Ce n’est pas le cas de Thierry Hancisse (Macbeth), de Marie-Sophie Ferdane (Lady Macbeth), de Pierre Aussedat (Duncan, Hécate, deux rôles aux antipodes !) et de Rémi Gibier (très juste en Macduff). Mais j’ai trouvé le reste de la distribution un peu pâlichon.

Je ne connaissais pas Emmanuel Daumas, et peut-être est-il d’ordinaire un comédien talentueux. Mais dans le rôle de Malcolm, et je suis réellement désolée de ne pouvoir dire autre chose, je l’ai trouvé assez mauvais. Le comédien a réellement atomisé la scène de l’acte IV, où il doit se positionner comme le leader de la rébellion contre l’oppression de Macbeth. Certes, Laurent Pelly le dit : « Et si Malcolm, contaminé par le pouvoir, n’était qu’un Macbeth en gestation ? », et je conçois qu’il ne soit pas le héros sans peur et sans reproche. Mais là, cela sonnait si faux, que je n’ai pu m’empêcher de lui souhaiter d’échouer dans sa rébellion (enfin presque !). 

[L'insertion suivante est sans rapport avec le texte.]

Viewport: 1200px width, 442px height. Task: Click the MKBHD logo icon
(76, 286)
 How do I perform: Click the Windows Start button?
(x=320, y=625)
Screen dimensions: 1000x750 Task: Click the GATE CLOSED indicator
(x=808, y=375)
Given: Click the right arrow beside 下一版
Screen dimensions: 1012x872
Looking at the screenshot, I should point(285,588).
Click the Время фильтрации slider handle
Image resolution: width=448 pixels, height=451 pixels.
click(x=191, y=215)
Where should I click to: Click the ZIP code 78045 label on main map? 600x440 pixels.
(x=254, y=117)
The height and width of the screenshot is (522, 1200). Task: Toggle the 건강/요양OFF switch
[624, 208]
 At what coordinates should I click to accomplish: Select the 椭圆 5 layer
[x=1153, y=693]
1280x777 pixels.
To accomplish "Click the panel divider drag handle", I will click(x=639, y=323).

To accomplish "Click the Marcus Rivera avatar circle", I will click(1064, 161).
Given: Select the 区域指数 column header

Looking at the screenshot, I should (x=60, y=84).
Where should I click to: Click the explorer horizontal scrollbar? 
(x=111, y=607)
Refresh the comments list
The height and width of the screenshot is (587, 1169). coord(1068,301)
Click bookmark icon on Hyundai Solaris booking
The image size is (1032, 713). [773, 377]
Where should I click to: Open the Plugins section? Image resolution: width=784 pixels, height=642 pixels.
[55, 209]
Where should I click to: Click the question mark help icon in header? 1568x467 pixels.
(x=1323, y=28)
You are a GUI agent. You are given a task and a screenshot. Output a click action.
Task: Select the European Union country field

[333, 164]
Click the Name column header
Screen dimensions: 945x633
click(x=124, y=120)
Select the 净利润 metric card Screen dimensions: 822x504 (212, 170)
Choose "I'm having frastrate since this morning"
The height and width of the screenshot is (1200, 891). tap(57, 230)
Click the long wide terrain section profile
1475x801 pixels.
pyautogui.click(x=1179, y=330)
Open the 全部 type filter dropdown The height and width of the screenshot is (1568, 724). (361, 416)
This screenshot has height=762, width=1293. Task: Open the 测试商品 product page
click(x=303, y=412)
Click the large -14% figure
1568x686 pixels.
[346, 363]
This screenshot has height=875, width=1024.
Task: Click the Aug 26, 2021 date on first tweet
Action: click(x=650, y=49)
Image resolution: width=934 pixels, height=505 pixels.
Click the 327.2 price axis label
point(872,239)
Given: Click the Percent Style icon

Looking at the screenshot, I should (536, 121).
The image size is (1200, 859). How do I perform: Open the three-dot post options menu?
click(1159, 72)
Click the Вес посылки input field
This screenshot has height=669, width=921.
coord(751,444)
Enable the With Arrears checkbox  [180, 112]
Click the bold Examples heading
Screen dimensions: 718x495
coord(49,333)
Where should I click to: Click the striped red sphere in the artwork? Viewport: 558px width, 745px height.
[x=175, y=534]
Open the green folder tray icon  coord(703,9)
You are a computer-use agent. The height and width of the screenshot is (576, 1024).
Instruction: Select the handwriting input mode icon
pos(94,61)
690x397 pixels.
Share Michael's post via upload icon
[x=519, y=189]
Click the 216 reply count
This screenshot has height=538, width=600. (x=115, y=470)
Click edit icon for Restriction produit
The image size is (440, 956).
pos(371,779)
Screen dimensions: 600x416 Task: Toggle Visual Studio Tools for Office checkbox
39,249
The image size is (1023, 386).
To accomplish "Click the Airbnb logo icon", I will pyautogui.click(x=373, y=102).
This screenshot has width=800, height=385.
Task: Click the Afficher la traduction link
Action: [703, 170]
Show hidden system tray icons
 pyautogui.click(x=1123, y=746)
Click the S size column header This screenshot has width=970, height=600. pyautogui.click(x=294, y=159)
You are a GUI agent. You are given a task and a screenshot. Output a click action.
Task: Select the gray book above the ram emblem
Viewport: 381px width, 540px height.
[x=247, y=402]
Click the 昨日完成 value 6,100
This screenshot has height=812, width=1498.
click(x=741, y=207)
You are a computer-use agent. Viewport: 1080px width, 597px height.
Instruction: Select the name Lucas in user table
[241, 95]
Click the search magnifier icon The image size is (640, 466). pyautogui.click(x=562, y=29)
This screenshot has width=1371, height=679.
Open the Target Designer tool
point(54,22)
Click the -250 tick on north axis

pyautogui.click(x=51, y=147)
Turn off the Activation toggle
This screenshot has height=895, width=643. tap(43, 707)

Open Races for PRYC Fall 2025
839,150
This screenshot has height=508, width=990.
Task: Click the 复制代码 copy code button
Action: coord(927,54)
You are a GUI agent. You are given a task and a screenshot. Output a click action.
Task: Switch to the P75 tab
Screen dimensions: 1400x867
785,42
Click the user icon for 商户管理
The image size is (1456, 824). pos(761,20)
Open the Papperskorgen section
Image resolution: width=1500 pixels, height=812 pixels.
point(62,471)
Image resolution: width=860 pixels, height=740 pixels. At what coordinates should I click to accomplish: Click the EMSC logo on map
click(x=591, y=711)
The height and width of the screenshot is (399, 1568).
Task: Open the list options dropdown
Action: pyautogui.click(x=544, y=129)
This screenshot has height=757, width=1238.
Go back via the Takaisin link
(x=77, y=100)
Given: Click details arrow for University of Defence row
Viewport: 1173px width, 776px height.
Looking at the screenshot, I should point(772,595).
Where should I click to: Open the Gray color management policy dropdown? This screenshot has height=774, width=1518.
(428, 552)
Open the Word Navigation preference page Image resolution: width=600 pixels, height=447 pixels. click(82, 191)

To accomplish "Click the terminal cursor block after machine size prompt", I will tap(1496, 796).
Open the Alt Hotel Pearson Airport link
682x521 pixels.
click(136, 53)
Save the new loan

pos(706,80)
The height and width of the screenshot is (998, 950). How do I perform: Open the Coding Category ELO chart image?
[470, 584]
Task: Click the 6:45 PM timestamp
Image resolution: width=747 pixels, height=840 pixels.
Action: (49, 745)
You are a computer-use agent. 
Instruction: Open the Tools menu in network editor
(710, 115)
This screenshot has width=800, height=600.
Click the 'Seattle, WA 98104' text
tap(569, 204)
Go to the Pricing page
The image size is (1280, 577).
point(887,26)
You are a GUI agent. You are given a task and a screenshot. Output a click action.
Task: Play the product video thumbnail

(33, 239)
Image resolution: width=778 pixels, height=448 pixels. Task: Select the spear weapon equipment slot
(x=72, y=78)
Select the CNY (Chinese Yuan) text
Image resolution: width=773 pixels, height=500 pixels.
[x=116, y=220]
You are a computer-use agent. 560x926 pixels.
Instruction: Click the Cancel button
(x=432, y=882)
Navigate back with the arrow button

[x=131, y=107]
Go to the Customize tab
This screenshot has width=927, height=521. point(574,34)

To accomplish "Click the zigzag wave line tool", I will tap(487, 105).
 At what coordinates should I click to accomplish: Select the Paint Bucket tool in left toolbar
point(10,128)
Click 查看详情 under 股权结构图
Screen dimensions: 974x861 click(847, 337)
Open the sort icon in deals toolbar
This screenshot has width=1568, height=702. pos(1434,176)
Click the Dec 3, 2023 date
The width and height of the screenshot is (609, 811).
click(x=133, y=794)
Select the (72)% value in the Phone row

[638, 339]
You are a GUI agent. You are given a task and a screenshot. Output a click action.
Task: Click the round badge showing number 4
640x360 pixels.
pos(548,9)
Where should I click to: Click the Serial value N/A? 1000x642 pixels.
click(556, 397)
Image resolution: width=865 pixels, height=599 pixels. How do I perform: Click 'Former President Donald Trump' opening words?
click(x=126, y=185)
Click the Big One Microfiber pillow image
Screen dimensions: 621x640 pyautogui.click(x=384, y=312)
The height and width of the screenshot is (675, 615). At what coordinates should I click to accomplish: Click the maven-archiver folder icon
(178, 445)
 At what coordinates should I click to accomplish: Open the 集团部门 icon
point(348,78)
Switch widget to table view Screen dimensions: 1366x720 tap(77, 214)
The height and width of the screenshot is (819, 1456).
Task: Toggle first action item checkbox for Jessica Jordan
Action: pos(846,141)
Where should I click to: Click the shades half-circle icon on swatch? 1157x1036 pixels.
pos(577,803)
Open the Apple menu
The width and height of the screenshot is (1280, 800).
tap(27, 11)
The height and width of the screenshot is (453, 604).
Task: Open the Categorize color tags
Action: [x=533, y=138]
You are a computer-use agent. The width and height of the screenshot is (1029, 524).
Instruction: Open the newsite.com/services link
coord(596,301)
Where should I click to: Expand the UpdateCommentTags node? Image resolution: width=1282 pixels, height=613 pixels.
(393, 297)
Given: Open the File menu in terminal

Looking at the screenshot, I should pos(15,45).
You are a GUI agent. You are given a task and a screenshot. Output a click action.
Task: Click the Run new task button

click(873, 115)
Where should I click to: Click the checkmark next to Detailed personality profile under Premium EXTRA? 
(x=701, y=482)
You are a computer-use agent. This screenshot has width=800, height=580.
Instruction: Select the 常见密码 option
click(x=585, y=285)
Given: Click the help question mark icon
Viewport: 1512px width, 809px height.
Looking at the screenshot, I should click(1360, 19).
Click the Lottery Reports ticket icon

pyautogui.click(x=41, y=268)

Mais comment s’en sortir lorsqu’on a en face de soi des partenaires au jeu si nuancé ? Evidemment, comme d’habitude, je ne suis pas objective devant Thierry Hancisse, comédien que j’admire entre tous. Jeudi soir, je crois qu’il n’était pas tout à fait en forme, et sa diction d’ordinaire si parfaite a un peu souffert. J’ai aussi déploré au départ qu’il ne soit pas plus digne, plus raide, plus sûr de lui, lorsqu’il est encore chef des armées, puis quand il monte sur le trône pour la première fois. J’aurais voulu ne pas retrouver ce dont il parle comme de « son animalité », sa souplesse.

Et puis j’ai changé d’avis. Y-avait-il en réalité une meilleure façon de traduire la profondeur de Macbeth qu’en l’interprétant si loin de toute caricature ? Dès le début, on sent la fragilité de Macbeth, dont le rire est déjà surprenant, presque inquiétant. Macbeth entrevoit la possibilité de devenir roi, s’en fait un plaisir, mais n’ose y penser, pressent la possibilité d’un meurtre, mais n’ose regarder cette idée en face. Il oscille constamment entre pensées coupables, remords, avidité, faiblesse, déception, désarroi, cruauté, passion, égarement, et tend de plus en plus vers la folie.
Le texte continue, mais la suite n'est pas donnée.